§ **課題**
「At what coordinates」を含む行から始めて「click(47, 551)」を含む行で終わる範囲だけを、要求文も含めてもう一度書き出してください。その際、回答に示された座標の数値をすべて1.15倍にスケーリングし、整数に丸めてください（端数0.5は切り上げ）。

===== データ内容 =====

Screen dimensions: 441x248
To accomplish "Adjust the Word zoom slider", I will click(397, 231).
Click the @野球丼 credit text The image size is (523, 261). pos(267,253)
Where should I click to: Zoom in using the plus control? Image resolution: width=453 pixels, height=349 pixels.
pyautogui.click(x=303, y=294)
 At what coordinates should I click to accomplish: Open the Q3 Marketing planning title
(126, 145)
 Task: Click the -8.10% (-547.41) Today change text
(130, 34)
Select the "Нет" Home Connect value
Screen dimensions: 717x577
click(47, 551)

=====
===== データ内容 =====

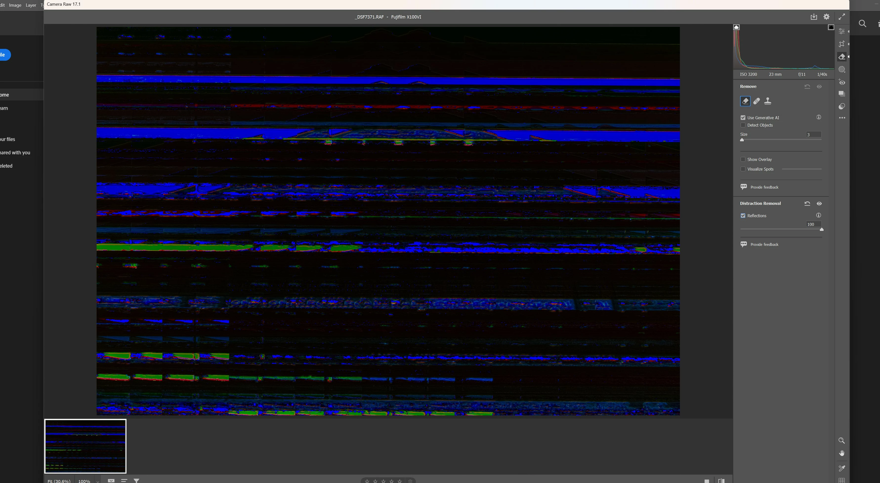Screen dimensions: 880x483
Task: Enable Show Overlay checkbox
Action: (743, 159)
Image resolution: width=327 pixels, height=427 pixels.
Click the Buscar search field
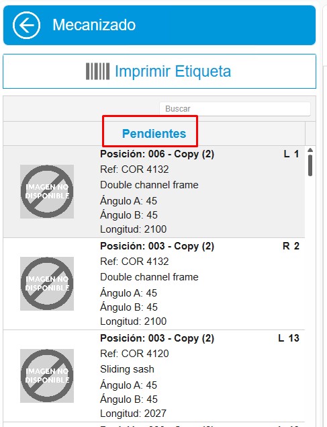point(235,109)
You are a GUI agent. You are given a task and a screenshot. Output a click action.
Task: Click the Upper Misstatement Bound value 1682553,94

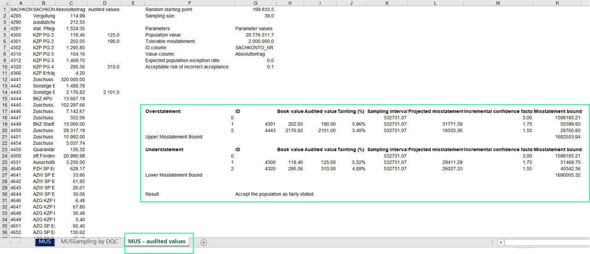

=====

§ **演習の出力**
 At what coordinates should I click to accomplish: Open the Q3 Marketing planning title
(145, 167)
 Task: Click the -8.10% (-547.41) Today change text
(150, 39)
Select the "Нет" Home Connect value
Screen dimensions: 717x577
click(54, 634)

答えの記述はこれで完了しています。